DADOS A UTILIZAR:
§ §

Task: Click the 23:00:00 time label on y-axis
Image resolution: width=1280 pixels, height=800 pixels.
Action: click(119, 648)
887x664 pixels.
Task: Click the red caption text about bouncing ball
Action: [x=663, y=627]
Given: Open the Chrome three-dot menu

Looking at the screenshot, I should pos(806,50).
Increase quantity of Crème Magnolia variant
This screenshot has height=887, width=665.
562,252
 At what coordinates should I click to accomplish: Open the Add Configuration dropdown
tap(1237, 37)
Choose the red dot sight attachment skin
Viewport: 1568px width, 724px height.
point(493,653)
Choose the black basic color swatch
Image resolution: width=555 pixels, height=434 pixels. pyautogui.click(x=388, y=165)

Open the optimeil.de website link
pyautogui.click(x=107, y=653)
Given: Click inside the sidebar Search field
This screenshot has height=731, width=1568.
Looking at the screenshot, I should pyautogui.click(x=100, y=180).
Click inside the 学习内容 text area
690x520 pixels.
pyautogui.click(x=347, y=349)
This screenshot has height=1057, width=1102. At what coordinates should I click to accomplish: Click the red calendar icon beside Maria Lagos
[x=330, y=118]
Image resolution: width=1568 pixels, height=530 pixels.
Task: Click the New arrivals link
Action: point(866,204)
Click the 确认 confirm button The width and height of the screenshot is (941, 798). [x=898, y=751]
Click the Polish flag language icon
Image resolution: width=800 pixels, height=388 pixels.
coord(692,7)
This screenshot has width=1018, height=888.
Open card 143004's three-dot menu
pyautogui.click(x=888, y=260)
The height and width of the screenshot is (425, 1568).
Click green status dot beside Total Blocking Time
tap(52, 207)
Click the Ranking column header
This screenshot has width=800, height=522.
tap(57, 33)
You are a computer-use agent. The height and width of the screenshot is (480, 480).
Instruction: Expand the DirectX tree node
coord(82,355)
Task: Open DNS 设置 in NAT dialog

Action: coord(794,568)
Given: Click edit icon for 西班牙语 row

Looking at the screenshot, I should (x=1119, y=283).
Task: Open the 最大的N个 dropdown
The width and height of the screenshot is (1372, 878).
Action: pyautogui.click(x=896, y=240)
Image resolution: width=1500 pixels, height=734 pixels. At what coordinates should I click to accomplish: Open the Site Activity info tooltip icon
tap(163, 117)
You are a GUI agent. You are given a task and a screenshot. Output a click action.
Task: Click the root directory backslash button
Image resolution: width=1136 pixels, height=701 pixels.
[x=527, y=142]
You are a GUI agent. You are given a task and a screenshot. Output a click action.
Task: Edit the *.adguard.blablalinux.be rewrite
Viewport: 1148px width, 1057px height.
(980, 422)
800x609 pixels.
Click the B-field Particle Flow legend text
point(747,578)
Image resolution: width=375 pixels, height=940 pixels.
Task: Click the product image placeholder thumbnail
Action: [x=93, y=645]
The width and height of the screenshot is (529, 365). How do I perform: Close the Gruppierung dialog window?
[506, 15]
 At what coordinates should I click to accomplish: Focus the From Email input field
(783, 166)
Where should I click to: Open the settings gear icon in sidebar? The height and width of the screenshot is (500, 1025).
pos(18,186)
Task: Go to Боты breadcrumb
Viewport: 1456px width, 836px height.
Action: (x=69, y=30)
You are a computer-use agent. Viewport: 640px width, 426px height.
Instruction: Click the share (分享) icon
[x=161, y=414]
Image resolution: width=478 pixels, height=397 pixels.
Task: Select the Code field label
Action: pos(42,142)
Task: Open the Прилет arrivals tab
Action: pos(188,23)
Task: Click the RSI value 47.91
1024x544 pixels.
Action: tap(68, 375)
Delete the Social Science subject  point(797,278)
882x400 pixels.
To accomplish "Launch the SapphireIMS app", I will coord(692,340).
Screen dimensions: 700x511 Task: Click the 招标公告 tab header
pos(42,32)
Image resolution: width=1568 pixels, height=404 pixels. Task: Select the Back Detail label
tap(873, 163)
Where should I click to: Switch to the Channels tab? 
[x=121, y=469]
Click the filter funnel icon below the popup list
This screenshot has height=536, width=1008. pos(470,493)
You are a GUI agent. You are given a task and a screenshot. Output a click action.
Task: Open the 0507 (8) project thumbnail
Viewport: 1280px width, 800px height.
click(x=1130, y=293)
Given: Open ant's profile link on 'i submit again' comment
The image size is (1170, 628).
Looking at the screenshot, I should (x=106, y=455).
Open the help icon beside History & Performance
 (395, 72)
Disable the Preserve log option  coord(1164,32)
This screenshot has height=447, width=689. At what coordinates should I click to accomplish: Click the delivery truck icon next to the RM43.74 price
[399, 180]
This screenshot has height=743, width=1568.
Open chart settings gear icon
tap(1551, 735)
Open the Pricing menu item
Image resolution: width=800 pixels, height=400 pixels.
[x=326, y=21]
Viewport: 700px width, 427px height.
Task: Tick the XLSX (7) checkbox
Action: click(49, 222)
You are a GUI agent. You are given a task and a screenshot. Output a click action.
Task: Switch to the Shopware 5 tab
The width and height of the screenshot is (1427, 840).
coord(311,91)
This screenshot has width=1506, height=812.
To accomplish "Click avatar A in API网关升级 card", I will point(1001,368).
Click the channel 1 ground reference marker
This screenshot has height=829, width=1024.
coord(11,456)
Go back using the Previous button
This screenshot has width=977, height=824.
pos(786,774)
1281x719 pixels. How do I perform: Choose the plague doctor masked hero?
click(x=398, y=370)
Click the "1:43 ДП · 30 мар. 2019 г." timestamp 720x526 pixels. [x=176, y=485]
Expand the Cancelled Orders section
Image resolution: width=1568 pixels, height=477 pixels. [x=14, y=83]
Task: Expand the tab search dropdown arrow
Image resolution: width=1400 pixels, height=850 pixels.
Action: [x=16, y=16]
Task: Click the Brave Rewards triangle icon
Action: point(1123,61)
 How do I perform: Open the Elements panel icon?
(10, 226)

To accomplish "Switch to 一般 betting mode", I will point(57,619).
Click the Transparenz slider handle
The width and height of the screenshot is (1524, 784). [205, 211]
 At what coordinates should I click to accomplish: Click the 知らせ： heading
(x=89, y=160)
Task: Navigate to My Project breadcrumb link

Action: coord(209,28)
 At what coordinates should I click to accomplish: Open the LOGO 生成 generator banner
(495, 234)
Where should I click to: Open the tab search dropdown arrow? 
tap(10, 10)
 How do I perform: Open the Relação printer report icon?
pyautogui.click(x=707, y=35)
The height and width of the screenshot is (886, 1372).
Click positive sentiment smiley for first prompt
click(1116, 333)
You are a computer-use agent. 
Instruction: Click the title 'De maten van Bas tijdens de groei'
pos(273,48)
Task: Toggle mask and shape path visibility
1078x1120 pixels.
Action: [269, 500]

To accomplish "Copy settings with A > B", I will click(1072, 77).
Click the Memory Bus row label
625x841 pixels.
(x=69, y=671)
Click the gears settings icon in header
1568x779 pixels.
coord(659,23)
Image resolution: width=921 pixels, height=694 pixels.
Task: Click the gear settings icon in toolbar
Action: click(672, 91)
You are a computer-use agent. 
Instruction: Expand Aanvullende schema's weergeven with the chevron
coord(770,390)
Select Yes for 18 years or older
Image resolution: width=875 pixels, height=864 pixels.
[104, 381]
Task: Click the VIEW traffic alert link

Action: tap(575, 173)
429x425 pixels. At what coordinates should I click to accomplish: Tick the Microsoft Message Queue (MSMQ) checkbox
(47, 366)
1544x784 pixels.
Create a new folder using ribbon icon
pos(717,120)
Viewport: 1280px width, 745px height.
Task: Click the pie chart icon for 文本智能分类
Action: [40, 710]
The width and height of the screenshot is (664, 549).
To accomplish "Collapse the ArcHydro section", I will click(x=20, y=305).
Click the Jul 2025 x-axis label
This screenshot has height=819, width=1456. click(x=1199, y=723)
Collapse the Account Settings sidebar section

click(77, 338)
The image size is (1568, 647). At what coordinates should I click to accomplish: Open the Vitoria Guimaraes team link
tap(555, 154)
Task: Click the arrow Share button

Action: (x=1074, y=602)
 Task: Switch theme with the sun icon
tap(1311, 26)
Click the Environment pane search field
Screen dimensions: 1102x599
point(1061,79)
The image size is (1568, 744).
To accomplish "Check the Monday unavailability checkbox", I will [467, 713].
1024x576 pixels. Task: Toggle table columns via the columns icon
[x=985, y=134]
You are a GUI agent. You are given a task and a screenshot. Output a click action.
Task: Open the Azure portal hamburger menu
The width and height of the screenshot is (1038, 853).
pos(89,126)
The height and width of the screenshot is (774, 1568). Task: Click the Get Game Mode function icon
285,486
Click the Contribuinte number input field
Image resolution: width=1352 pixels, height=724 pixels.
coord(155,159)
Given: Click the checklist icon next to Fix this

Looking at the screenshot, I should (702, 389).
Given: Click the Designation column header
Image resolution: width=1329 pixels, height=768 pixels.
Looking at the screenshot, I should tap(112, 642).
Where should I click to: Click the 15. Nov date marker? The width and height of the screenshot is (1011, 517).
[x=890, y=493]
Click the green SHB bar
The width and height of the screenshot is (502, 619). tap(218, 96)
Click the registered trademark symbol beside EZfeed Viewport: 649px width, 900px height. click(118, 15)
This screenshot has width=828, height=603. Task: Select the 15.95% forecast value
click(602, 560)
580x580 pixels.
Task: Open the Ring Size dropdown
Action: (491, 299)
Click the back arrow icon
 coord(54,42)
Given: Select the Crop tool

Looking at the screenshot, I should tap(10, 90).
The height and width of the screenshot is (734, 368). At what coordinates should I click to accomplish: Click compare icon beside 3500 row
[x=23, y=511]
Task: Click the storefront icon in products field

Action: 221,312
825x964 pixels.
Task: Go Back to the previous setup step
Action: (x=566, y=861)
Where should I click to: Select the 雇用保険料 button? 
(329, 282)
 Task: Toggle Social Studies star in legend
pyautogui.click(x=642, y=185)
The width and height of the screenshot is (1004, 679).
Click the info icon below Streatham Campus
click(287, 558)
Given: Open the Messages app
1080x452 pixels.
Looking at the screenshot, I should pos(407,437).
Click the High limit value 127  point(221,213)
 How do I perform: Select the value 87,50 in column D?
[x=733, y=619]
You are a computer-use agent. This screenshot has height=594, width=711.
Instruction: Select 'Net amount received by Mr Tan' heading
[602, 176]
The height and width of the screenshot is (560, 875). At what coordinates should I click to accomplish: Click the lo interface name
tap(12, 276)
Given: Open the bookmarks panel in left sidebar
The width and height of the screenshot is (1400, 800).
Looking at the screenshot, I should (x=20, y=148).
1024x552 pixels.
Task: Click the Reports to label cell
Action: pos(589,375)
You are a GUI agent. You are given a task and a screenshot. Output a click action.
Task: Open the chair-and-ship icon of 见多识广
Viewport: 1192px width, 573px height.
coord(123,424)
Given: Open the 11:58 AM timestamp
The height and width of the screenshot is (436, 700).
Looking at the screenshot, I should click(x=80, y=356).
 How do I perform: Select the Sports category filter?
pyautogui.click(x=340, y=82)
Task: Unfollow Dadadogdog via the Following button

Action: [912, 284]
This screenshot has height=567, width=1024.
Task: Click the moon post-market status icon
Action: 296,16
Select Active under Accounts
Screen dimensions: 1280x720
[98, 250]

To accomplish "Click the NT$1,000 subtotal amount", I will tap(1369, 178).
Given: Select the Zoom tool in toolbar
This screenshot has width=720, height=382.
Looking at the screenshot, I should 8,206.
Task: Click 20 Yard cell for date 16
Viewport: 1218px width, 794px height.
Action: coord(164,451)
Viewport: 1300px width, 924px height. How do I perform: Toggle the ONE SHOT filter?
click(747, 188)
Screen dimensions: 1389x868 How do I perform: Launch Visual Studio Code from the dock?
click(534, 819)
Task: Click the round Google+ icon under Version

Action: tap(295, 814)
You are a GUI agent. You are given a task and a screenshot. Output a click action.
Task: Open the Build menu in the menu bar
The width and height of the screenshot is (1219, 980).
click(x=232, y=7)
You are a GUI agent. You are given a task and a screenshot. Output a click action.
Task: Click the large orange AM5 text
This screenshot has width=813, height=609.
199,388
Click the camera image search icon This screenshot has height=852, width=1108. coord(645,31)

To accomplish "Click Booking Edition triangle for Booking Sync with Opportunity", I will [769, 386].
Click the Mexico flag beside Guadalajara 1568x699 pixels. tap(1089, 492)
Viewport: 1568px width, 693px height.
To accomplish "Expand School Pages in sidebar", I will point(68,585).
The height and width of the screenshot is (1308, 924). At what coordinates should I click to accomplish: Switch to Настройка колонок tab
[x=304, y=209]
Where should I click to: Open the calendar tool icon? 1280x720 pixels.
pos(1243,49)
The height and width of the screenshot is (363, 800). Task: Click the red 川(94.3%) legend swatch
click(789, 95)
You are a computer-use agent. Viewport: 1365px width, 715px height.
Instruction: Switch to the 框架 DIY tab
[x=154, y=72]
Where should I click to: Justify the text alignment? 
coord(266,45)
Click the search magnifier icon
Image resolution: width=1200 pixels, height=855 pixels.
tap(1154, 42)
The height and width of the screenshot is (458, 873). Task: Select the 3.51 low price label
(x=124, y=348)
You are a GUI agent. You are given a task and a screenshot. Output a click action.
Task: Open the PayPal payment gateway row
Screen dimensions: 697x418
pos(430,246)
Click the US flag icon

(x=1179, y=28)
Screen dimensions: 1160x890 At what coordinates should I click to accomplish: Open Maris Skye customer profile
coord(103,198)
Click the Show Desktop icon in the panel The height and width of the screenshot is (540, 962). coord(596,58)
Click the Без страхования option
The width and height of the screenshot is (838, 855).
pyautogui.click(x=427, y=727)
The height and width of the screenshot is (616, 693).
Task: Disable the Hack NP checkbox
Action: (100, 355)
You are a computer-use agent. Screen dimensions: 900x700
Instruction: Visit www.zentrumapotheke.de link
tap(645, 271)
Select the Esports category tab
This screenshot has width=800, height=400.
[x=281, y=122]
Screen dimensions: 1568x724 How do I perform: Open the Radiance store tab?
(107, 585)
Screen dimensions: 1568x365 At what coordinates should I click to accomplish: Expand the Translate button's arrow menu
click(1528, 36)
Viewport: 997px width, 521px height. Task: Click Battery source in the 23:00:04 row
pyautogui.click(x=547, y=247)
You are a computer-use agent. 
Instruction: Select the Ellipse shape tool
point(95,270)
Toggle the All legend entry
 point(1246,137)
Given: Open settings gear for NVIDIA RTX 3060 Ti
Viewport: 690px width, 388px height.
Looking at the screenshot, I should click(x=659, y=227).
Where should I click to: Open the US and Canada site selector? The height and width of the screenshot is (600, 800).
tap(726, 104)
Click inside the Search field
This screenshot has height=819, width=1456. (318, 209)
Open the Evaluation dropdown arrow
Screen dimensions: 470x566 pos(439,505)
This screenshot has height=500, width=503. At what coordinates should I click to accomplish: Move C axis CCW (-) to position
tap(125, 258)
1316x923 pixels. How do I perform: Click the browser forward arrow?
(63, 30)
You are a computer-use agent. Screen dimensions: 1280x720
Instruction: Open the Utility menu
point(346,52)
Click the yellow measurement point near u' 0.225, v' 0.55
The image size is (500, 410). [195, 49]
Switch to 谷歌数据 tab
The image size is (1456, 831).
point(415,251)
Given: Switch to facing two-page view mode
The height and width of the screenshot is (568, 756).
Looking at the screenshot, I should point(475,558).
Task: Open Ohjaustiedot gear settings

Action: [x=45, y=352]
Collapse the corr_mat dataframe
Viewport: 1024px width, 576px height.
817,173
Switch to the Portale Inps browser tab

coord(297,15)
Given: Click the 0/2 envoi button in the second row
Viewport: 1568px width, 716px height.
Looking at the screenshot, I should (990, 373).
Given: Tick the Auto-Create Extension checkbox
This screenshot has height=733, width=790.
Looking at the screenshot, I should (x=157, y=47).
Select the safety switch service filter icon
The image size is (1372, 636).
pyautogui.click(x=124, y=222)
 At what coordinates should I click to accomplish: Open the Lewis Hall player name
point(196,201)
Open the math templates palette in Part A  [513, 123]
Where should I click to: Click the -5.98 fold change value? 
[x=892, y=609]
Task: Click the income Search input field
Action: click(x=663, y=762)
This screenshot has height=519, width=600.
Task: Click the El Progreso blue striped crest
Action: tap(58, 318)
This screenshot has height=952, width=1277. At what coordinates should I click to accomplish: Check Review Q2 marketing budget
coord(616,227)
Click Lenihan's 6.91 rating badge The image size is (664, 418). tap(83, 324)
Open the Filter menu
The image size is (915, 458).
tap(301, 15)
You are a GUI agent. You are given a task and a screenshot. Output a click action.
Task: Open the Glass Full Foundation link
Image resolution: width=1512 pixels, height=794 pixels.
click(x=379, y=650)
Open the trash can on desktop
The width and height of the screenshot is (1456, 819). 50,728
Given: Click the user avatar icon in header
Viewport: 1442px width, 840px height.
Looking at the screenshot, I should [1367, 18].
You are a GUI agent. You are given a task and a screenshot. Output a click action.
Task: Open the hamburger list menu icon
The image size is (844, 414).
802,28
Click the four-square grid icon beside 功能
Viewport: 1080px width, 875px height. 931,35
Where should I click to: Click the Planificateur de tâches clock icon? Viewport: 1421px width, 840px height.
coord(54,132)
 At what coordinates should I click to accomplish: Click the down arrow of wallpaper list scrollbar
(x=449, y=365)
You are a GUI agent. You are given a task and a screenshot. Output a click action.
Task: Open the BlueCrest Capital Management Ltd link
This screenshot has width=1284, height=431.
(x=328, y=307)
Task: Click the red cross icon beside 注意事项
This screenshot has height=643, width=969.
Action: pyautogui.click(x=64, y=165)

§ §

INSTRUÇÃO: Por favor, filtre os dados acima e copie cada linha que contenha a palavra "with". Diferencie maiúsculas de minúsculas.

EXERCÍCIO RESOLVIDO:
To accomplish "Copy settings with A > B", I will click(1072, 77).
Instruction: Expand Aanvullende schema's weergeven with the chevron
 Task: Switch theme with the sun icon
To accomplish "Click Booking Edition triangle for Booking Sync with Opportunity", I will [769, 386].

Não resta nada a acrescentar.